* [Given data]:
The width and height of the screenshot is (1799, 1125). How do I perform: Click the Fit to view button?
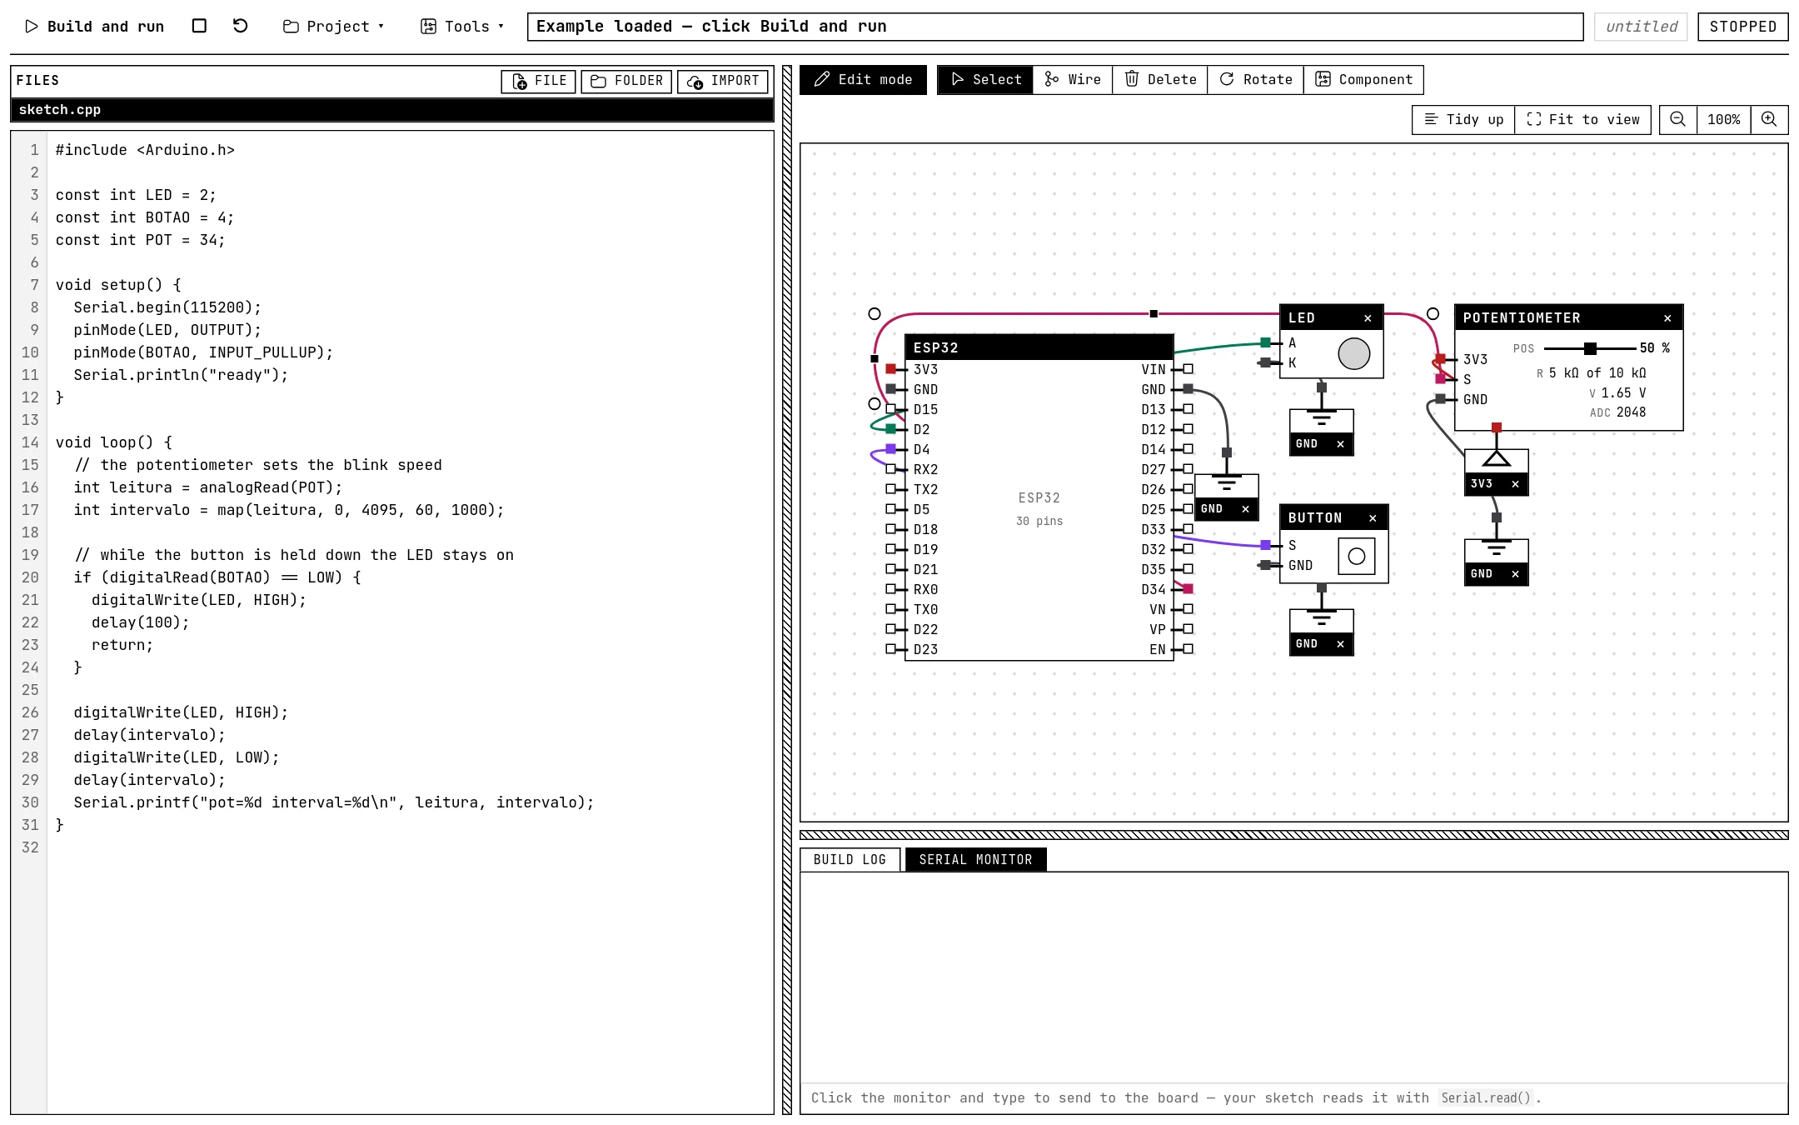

---

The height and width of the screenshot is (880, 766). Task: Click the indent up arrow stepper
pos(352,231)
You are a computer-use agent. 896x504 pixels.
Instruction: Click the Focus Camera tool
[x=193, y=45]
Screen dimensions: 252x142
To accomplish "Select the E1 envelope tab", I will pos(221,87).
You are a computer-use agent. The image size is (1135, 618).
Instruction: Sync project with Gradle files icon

* * *

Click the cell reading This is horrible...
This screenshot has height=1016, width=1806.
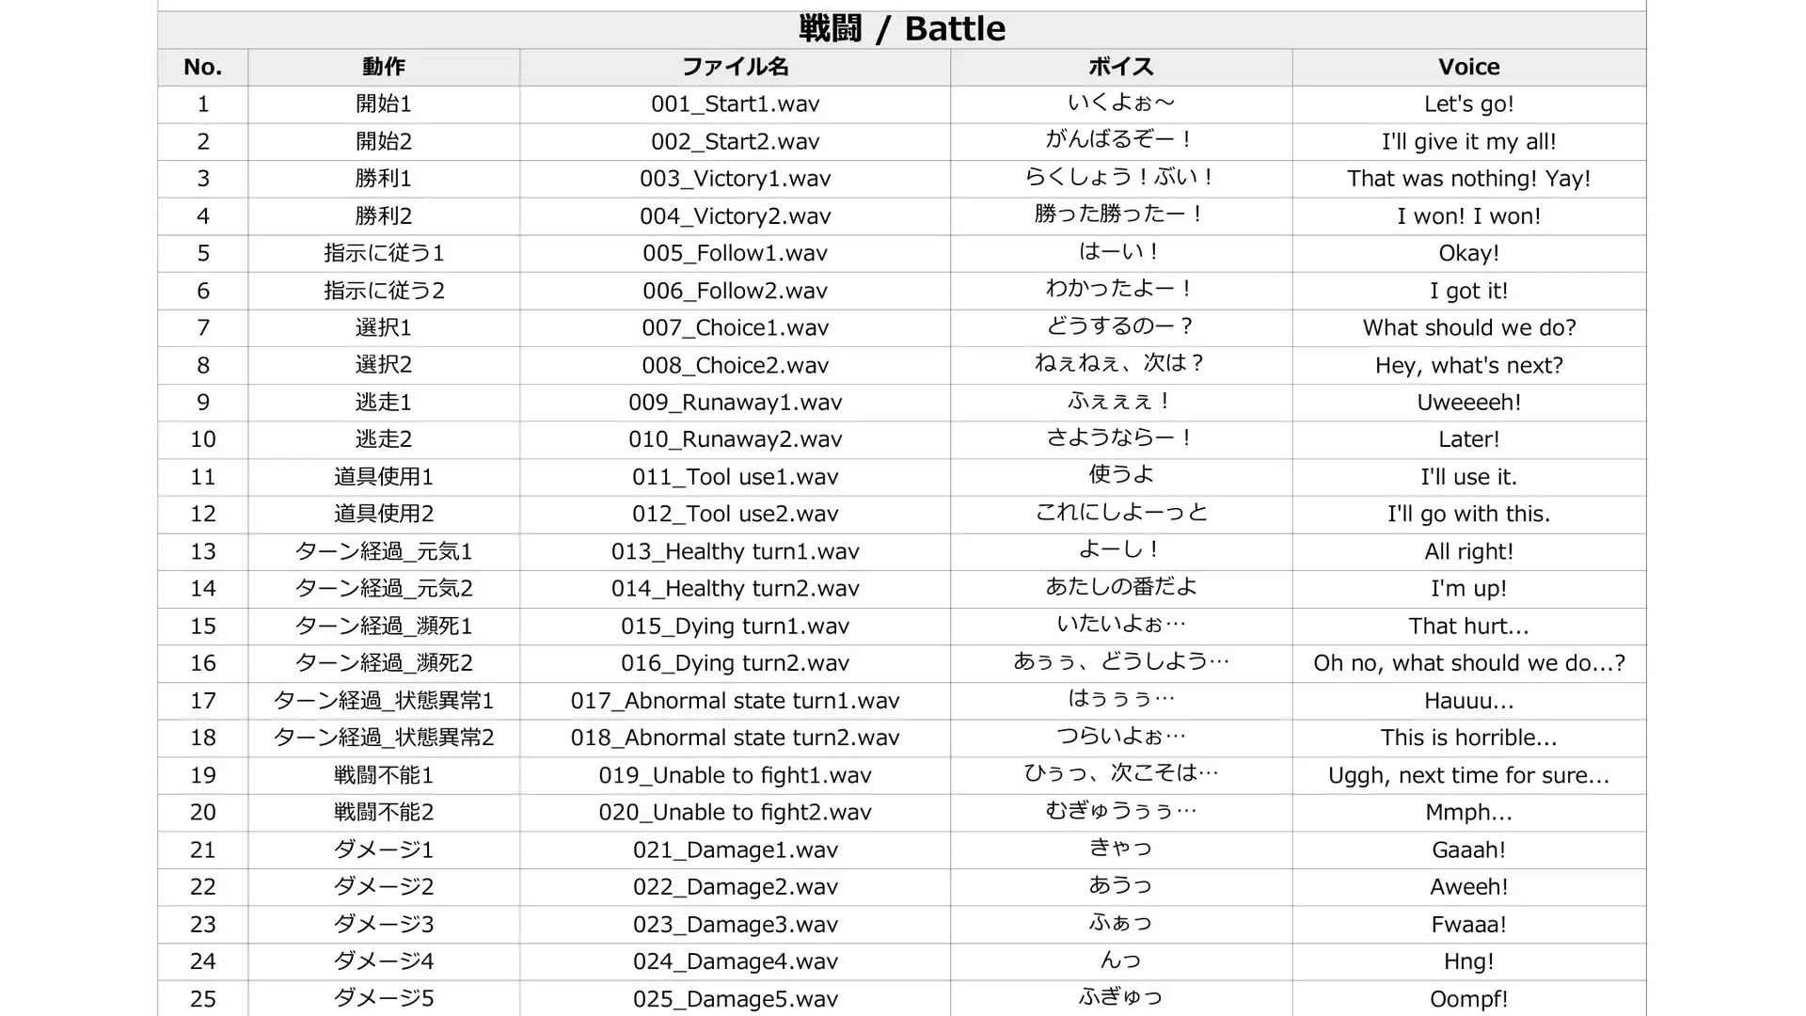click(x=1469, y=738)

* [Exercise]: Copy out the data above from the line containing "You are a computer-use agent. 896x504 pixels." through the line containing "Instruction: Sync project", including both of those lines, with no changes.

* [Answer to the task]:
You are a computer-use agent. 896x504 pixels.
Instruction: Click the Focus Camera tool
[x=193, y=45]
Screen dimensions: 252x142
To accomplish "Select the E1 envelope tab", I will pos(221,87).
You are a computer-use agent. The image size is (1135, 618).
Instruction: Sync project with Gradle files icon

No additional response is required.